Оказавшись втянутым в непонятную, отчетливо отдающую шизофренией интригу, я растерялся. Что? Борзов приказал арестовать?! В первый миг показалось, что я ослышался. Едва удержавшись от того, чтобы не похлопать глупо глазами и попросить повторить. Новость меня ошеломила, но я нагло ухмыльнулся, стараясь потянуть время:

— Да ну? Может, он еще заявится обвинение прочитать?

Веселковой надоел наш диалог. Хранительница шагнула вперед, перехватывая инициативу, спокойно сказала:

— Нет, Константин. Борзов к тебе не придет. Обвинение, если тебе это нужно, прочитаем мы. Как и приговор. Впрочем, по-моему, ты не веришь нашим словам.

От спокойного, уверенного тона Арины мне стало не по себе. Сразу вспомнился прапорщик Васильевич, что готов был в меня выстрелить. Только не из станнера, а из вполне серьезного и убойного ТТ.

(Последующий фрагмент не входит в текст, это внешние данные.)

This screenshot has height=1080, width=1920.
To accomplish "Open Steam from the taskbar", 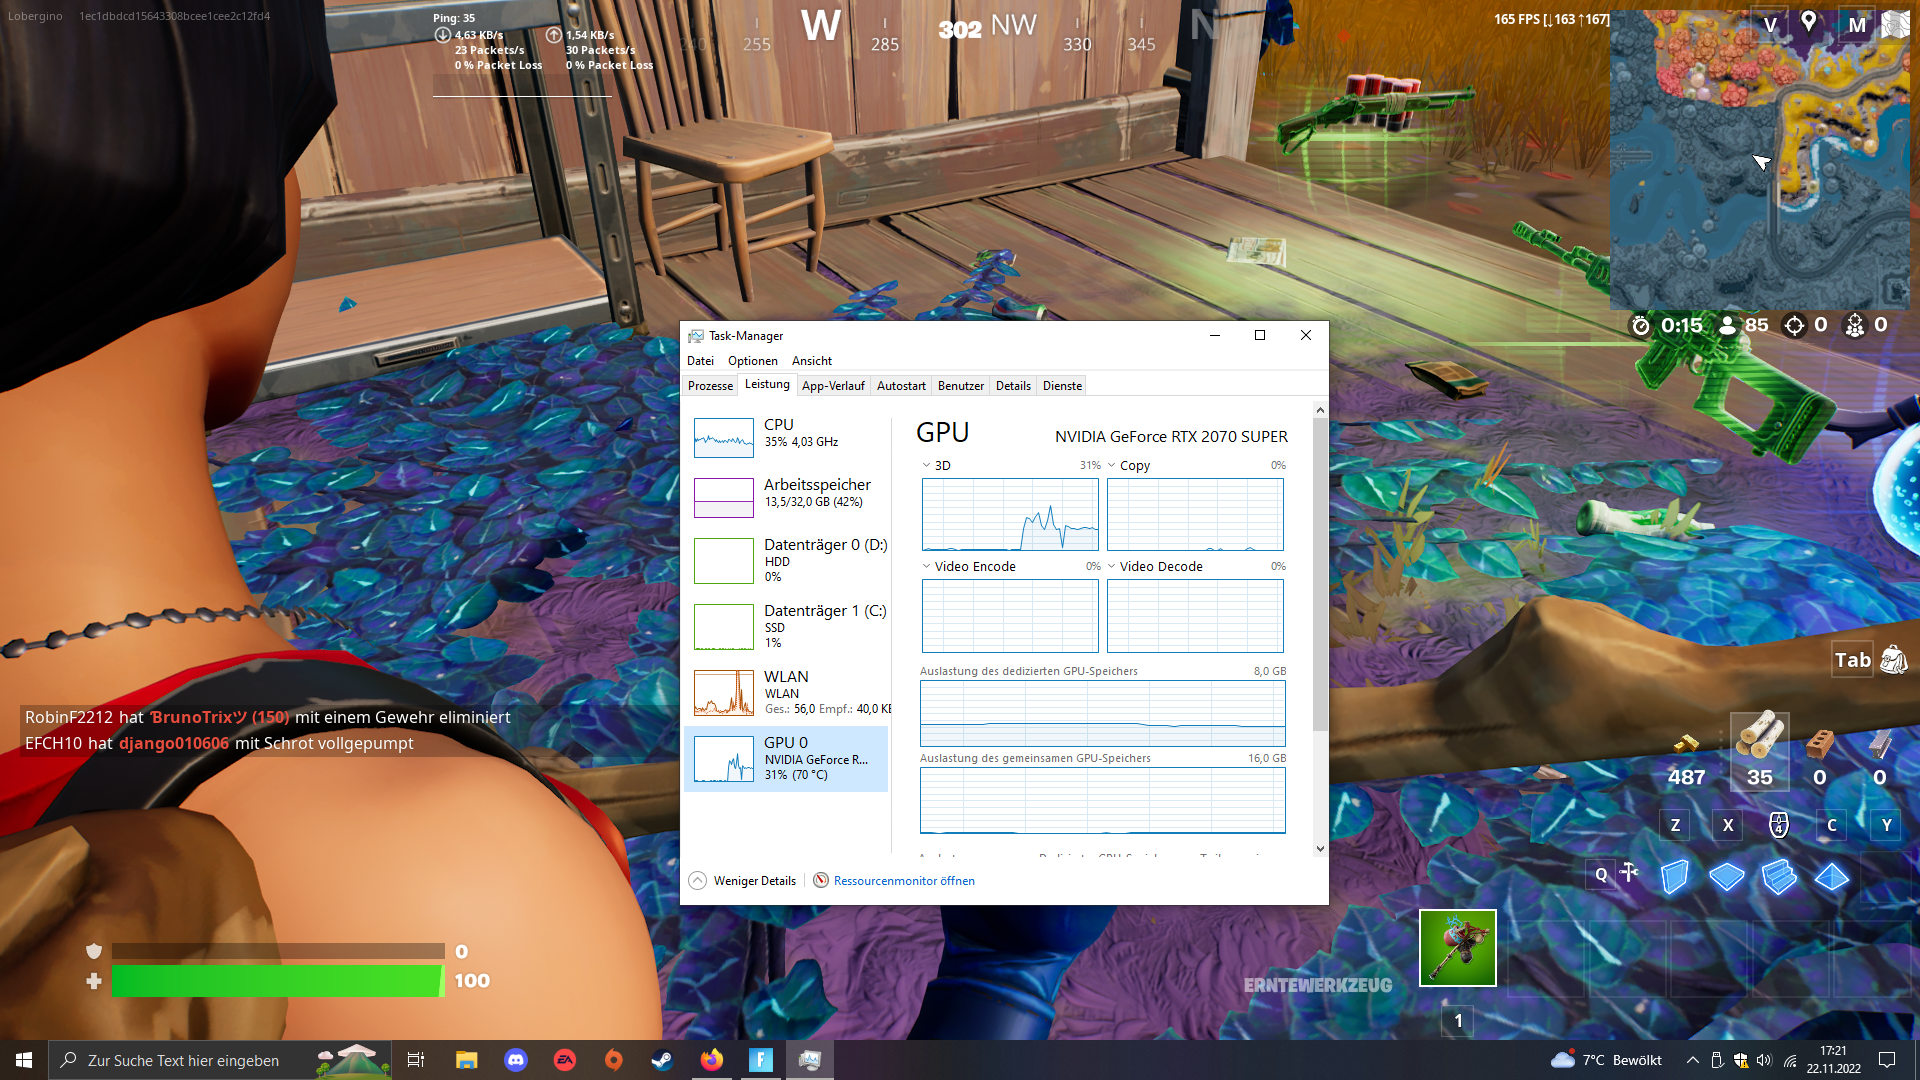I will coord(662,1060).
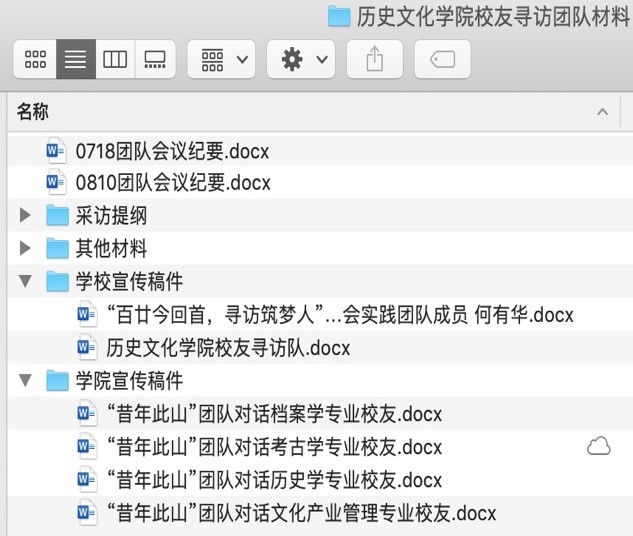Switch to gallery view mode
Image resolution: width=633 pixels, height=536 pixels.
155,60
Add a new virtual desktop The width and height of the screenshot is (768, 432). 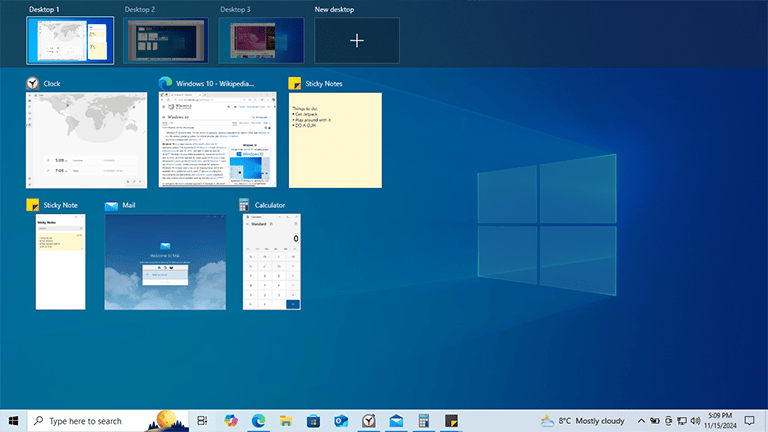357,40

Я не сразу нашелся с ответом. Да и не было никакого смысла в словесной тираде, когда сам остаешься в неизвестности. А потому, постаравшись придать голосу некоторую уверенность, я спросил:

— Уж будьте любезны, госпожа Старшая Хранительница, просветите меня…

Арина Веселкова, кисло поморщившись, остановила меня жестом руки.

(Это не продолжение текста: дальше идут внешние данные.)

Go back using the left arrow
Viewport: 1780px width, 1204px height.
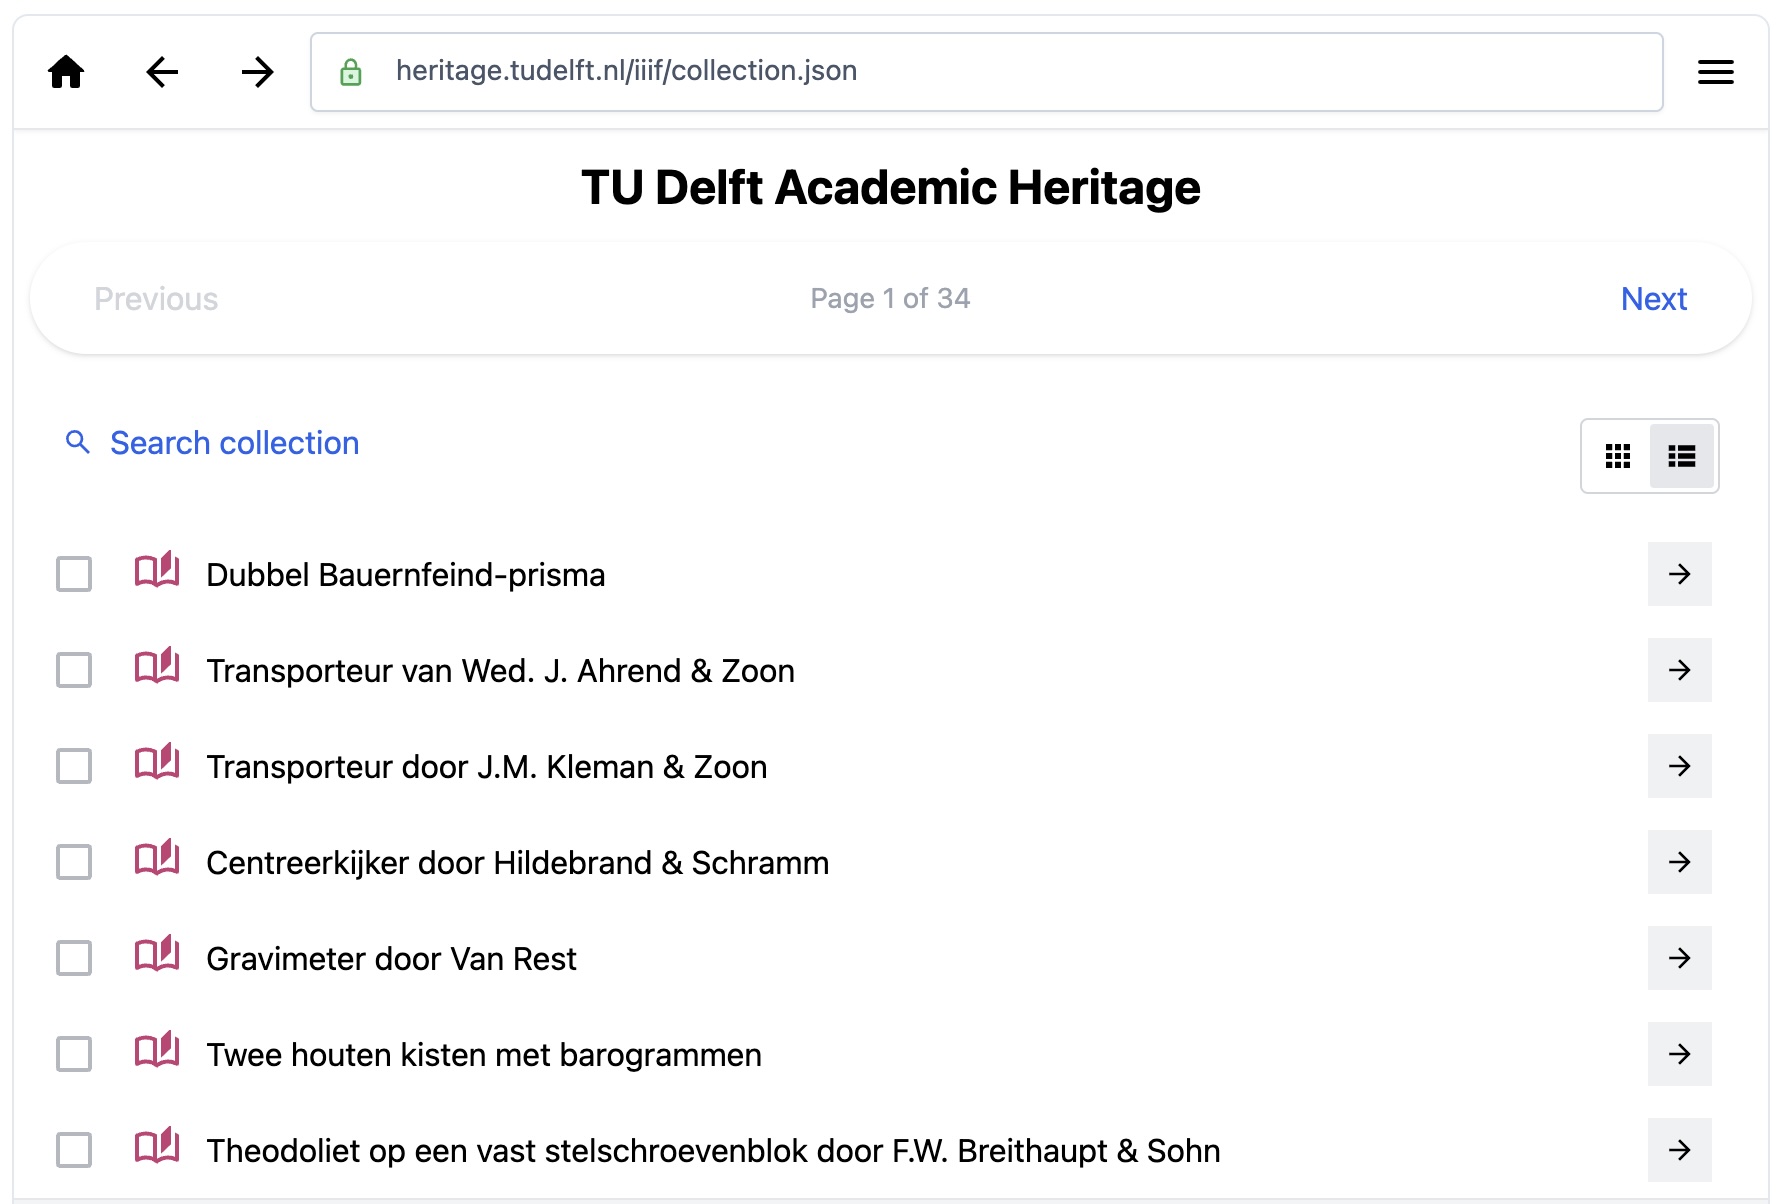coord(162,72)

— Прекратите иронизировать, Константин. Иначе у меня испортится все впечатление о вас. К чему эти циничные и глупые выпады?

Обернувшись к торжествующей Танюше, Арина сухо бросила:

— Табурет принеси. И воды хантеру.

Амазонка разочарованно скисла. Уж она-то с удовольствием бы досмотрела до конца бесплатное и желанное представление. Но ослушаться приказа не посмела. Быстро крутанулась на каблуках, юркнула за дверь.

Арина проводила задумчивым взглядом подругу. Подошла к двери, тихо прикрыла. Потом повернулась ко мне, сказала, словно извиняясь:

— Вот с кем приходится работать. Желания много, а толку мало. Курить хотите?

От сигареты я решил не отказываться. Но тем не менее мстительно бросил:

— Насколько я понял, вы с Танюшей не только работаете вместе. Чего уж тут? Нехорошо на любовников гадости говорить.